"When I first started working on this, I was of the opinion that derbies aren't a great use of resources," he said. "And in the grand scheme of things, derbies are probably not going to reduce lionfish in, for example, the Gulf of Mexico. But I do think that the recent work that paper showed that if focused in areas that are deemed critical habitat, important areas, and if the derbies are done regularly with regular removal, you can suppress lionfish abundances substantially."
They need to be done more frequently than the once-a-year intervals that are common, he said. And they work best on isolated populations of lionfish, so the removals don't simply open up spots for surplus lionfish on an adjacent reef.

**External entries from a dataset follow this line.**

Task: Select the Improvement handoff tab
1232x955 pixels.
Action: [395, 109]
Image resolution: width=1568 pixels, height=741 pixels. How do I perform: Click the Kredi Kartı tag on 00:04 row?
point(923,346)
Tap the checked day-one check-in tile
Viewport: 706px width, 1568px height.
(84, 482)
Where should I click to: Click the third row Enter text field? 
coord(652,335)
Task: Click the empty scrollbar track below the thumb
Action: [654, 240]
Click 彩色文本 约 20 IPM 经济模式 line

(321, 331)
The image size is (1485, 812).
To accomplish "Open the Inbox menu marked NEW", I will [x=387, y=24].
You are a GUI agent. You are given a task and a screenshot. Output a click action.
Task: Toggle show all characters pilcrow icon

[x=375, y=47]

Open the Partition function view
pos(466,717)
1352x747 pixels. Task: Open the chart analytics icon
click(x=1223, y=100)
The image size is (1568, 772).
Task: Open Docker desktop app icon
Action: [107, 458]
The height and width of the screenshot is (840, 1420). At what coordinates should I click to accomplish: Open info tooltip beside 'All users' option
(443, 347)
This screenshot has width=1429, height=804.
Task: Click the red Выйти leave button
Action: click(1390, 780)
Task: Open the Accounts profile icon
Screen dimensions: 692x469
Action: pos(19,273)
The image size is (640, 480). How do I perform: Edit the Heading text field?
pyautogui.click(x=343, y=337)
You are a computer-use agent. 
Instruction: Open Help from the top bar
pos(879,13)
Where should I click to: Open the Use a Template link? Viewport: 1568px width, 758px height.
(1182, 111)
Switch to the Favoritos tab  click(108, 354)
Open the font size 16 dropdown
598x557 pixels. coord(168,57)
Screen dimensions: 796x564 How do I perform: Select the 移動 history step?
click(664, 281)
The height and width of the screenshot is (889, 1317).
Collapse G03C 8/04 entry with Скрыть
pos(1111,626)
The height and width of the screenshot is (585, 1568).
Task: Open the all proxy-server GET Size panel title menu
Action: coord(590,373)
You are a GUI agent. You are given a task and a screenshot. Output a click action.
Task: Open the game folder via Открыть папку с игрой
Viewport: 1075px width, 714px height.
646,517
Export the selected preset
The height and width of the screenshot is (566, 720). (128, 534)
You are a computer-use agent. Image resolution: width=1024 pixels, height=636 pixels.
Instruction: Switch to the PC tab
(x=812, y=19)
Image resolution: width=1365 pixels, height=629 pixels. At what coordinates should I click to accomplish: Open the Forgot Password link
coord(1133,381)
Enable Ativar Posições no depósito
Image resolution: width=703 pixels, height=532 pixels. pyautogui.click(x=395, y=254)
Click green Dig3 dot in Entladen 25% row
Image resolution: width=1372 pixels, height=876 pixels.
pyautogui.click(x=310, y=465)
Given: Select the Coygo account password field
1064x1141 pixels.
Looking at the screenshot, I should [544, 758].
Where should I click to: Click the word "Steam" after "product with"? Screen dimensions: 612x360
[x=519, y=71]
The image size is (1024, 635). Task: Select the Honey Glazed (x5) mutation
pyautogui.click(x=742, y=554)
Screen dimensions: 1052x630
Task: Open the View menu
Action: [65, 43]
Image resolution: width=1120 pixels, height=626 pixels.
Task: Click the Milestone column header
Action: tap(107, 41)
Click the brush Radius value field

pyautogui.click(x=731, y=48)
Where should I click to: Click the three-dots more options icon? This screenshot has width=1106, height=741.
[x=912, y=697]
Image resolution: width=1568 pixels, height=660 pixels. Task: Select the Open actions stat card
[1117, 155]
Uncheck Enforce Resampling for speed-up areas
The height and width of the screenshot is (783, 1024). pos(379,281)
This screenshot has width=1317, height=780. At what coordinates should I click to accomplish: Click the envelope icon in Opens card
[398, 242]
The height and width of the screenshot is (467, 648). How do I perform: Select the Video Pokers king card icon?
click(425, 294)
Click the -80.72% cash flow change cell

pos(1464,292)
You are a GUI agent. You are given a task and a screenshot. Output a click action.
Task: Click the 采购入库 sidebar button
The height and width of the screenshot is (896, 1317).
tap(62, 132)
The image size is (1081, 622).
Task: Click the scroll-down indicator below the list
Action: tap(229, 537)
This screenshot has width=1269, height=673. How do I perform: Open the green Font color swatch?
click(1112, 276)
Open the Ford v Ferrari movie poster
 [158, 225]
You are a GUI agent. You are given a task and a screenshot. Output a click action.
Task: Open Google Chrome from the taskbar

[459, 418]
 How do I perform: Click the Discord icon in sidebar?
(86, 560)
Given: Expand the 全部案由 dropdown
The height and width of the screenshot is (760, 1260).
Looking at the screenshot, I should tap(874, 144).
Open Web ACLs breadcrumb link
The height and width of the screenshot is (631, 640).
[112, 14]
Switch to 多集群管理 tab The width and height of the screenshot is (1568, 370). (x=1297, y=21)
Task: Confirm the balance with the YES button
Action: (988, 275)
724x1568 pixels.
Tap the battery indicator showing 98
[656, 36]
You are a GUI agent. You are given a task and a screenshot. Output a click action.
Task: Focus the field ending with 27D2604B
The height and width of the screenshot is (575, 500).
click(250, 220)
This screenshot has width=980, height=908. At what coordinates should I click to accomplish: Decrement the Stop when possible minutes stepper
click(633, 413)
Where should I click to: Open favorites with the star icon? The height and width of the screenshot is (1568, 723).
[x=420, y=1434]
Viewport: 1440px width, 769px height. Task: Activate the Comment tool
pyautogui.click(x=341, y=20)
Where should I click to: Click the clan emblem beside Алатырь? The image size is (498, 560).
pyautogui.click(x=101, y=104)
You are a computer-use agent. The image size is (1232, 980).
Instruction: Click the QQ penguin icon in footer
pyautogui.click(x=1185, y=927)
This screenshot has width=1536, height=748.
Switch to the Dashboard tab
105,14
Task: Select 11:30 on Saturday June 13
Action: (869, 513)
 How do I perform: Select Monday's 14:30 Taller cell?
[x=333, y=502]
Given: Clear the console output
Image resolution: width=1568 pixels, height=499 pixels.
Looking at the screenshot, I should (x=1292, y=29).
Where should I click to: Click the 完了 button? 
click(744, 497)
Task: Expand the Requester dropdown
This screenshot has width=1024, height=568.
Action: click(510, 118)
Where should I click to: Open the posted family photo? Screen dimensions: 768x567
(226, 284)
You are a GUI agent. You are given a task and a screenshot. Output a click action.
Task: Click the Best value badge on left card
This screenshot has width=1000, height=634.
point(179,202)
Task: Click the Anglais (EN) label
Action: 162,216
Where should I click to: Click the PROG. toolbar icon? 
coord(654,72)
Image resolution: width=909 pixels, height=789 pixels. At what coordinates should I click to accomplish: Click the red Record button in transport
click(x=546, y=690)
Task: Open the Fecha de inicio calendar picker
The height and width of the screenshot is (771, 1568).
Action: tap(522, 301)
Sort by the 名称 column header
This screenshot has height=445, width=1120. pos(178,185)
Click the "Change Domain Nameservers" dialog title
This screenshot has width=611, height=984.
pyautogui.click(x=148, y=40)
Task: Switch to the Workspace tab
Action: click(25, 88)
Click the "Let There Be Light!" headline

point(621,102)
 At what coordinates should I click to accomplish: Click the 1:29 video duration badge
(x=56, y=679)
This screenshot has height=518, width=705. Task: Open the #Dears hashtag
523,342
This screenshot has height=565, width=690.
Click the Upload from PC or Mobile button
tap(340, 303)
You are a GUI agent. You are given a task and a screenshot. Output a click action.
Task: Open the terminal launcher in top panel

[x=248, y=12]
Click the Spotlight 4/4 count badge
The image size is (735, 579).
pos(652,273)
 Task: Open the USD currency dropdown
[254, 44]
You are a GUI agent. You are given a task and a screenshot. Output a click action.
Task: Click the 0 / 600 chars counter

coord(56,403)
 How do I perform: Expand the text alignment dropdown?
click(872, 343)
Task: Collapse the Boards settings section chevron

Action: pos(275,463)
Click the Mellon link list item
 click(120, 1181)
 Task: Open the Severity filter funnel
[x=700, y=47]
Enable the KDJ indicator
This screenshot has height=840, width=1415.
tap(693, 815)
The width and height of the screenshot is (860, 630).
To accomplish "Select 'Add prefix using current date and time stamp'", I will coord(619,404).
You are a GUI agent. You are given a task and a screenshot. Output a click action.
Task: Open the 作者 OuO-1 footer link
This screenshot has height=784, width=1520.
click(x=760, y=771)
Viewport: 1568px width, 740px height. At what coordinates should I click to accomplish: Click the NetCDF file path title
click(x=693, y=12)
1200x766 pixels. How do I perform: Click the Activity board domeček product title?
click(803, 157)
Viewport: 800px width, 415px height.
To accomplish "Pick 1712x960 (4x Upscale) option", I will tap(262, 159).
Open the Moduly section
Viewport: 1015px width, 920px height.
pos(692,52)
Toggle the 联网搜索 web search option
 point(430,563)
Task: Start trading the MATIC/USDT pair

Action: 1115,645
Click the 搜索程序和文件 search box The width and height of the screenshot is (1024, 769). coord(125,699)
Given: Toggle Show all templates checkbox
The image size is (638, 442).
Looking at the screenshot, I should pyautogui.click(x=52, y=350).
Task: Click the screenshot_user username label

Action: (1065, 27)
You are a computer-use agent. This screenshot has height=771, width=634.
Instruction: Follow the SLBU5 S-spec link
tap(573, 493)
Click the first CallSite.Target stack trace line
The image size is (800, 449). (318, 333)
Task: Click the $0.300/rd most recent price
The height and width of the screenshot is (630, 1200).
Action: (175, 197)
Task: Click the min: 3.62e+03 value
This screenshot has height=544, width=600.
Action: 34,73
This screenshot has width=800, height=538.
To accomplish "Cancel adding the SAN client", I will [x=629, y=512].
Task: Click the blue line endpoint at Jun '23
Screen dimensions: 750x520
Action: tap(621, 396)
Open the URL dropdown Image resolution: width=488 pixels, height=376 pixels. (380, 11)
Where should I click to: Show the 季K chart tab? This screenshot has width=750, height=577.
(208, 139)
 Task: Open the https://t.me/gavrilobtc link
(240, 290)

"The take-home message for derbies is that yes, they can be effective for reducing lionfish abundance substantially," he said. "The best strategy for lionfish removals is going to be repeated removals in a focused area. The key to doing it is to focus on hotspots where we want to protect a diverse reef community. If you repeatedly remove lionfish off those sites, you can have a long-term impact."
But a long-term effect does not mean eliminating them. Lionfish reach sexual maturity fast. Females can discharge up to 15,000 eggs every four days. They can live comfortably hundreds of feet down, beyond the range of any diver. So no one expects them to be eradicated.
"We don't even use that word any more," Akins said. "That is not on the table. They're just too deep and too widespread."